Refactor CORS configuration to allow all origins and remove ALLOWED_ORIGINS…

Refactor CORS configuration to allow all origins and remove ALLOWED_ORIGINS environment variable from backend configurations in .gitlab-ci.yml and docker-compose.yml.
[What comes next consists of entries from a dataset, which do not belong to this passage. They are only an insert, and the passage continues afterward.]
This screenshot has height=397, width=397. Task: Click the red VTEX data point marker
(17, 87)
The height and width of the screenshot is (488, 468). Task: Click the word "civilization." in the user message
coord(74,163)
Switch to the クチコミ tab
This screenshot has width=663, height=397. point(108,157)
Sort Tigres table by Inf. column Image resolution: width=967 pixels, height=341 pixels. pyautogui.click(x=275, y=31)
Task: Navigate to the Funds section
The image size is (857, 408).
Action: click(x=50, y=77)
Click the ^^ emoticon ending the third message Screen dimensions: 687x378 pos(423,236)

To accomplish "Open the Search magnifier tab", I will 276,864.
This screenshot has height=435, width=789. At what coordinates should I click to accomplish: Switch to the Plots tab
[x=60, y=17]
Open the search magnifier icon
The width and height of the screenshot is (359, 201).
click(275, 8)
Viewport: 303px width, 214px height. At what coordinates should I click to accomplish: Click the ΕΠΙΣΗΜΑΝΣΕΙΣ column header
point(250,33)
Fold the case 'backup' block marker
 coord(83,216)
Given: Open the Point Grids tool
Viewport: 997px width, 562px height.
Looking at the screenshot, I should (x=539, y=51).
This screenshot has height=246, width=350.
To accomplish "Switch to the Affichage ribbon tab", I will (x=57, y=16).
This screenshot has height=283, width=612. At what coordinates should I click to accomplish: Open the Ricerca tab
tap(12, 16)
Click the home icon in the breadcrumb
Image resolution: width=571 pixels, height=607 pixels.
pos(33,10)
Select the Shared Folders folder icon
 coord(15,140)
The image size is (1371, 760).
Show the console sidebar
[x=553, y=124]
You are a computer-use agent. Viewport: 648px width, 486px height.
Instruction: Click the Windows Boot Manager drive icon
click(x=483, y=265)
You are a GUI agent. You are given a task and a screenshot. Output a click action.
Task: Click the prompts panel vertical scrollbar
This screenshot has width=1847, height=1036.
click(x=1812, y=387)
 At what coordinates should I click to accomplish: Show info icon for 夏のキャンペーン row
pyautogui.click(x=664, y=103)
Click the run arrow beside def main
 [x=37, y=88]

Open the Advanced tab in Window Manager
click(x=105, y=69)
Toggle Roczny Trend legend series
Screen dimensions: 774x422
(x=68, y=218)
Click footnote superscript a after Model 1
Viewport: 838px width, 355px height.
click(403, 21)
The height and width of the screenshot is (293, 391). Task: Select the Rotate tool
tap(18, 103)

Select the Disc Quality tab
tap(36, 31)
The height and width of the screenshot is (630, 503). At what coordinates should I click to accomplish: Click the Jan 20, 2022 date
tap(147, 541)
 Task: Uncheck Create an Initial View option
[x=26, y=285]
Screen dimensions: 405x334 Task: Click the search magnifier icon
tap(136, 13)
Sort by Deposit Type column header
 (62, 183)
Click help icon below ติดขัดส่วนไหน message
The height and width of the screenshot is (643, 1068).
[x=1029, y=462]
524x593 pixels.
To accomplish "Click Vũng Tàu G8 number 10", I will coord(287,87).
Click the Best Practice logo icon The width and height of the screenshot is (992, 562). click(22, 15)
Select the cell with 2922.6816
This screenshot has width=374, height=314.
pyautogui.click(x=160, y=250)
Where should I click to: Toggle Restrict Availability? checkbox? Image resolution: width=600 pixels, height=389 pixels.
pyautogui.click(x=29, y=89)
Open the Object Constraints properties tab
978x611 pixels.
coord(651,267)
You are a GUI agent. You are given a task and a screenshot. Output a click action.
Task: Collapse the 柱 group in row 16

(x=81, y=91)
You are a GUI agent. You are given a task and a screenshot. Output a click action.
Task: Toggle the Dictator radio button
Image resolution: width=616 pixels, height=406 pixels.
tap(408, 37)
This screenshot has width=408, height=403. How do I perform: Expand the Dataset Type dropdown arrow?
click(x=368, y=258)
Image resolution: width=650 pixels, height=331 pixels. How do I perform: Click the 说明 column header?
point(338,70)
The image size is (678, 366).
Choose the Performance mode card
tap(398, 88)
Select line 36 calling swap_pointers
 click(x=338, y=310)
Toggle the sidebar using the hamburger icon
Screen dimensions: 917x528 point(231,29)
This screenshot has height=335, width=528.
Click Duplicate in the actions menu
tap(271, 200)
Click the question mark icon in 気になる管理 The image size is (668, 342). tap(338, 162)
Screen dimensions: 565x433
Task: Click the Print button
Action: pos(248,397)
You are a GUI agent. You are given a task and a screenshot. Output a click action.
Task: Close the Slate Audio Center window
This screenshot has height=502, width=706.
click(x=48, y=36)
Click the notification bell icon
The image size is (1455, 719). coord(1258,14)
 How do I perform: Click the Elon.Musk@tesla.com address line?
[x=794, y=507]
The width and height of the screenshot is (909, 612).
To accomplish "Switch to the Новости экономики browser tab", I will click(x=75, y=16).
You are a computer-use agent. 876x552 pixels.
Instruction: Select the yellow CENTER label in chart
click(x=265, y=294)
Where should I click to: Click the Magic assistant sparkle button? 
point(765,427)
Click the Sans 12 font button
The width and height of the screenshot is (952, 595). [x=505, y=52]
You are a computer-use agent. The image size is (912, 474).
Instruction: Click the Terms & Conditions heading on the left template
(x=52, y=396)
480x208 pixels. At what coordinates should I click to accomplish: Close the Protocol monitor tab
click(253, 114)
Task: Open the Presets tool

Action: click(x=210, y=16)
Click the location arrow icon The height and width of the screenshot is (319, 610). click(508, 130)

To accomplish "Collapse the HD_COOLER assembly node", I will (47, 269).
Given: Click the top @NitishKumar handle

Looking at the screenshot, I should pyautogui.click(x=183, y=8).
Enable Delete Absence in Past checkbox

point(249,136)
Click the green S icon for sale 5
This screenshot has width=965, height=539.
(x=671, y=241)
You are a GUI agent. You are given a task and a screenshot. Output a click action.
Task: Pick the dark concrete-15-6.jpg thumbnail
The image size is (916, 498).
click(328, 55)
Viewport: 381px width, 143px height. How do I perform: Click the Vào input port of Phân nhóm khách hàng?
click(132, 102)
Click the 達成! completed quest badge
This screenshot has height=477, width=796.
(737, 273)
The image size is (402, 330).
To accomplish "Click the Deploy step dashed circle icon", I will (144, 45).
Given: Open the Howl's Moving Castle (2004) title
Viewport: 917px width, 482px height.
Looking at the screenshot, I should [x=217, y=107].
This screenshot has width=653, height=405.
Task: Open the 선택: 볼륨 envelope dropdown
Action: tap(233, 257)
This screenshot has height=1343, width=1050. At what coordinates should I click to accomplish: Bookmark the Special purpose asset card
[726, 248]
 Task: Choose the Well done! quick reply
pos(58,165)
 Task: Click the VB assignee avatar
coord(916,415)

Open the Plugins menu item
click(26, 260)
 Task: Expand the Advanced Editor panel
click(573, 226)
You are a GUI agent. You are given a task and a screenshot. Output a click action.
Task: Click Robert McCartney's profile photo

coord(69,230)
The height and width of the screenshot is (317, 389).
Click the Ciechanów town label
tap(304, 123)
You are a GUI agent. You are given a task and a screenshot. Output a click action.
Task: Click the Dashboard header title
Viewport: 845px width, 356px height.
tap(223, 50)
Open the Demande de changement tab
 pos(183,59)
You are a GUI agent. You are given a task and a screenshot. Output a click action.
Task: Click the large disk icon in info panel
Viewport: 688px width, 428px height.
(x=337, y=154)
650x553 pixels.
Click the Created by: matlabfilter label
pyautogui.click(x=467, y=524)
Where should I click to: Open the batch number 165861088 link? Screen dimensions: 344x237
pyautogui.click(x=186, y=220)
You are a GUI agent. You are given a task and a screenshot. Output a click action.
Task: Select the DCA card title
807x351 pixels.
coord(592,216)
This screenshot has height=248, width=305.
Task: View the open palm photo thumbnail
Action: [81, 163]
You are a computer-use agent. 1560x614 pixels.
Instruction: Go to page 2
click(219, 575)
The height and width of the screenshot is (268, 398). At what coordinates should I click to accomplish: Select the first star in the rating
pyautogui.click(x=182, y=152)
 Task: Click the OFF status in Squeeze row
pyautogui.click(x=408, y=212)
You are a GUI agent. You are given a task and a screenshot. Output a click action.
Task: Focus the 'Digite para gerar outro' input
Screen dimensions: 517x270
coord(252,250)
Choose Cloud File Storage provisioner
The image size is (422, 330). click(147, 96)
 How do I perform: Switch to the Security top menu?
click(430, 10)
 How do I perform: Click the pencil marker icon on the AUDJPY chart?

Update ECS task definition to eliminate ALLOWED_ORIGINS entry for improved security and simplicity.

.gitlab-ci.yml

@@ -70,7 +70,6 @@ deploy_backend_staging:
     app_pg_db_user: postgres
     app_pg_db_pass: $v_app_pg_db_pass
     app_pg_db_host: "database-1.cluaoqcku0pd.ap-south-1.rds.amazonaws.com"
-    allowed_origins: ${ALLOWED_ORIGINS:-https://spin-wheel-frontend-staging.dev.kacdn.net}
     ecs_task_definition: ${ecs_task_definition_backend}
     ecs_definition: ${ecs_task_definition_backend}
     ecs_entrypoint: app:5000

backend/src/index.ts

@@ -11,30 +11,9 @@ dotenv.config()
 const app = express()
 const PORT = process.env.PORT || 5000
 
-// CORS configuration - allow dynamic frontend URL
+// CORS configuration - allow all origins
 const corsOptions = {
-  origin: function (origin: string | undefined, callback: (err: Error | null, allow?: boolean) => void) {
-    // Allow requests with no origin (like mobile apps or curl requests)
-    if (!origin) return callback(null, true)
-    
-    // Get allowed origins from environment variable or use default
-    const allowedOrigins = process.env.ALLOWED_ORIGINS 
-      ? process.env.ALLOWED_ORIGINS.split(',').map(o => o.trim())
-      : ['http://localhost:3000', 'http://localhost:5173']
-    
-    // Check if origin is allowed
-    if (allowedOrigins.includes(origin) || allowedOrigins.includes('*')) {
-      callback(null, true)
-    } else {
-      // For production, you might want to be more strict
-      // For development, allow all origins
-      if (process.env.NODE_ENV === 'development') {
-        callback(null, true)
-      } else {
-        callback(new Error('Not allowed by CORS'))
-      }
-    }
-  },
+  origin: true, // Allow all origins
   credentials: true,
   optionsSuccessStatus: 200
 }

config/ecs-task-definition-backend.json

@@ -28,8 +28,7 @@
         { "name": "DB_PORT", "value": "5432" },
         { "name": "DB_USERNAME", "value": "{{app_pg_db_user}}" },
         { "name": "DB_PASSWORD", "value": "{{app_pg_db_pass}}" },
-        { "name": "DB_DATABASE", "value": "{{app_pg_db_name}}" },
-        { "name": "ALLOWED_ORIGINS", "value": "{{allowed_origins}}" }
+        { "name": "DB_DATABASE", "value": "{{app_pg_db_name}}" }
       ],
       "logConfiguration": {
         "logDriver": "awslogs",

docker-compose.yml

@@ -12,7 +12,6 @@ services:
       - NODE_ENV=production
       - PORT=5000
       - DATABASE_URL=${DATABASE_URL}
-      - ALLOWED_ORIGINS=${ALLOWED_ORIGINS:-*}
     restart: unless-stopped
     networks:
       - spin-wheel-network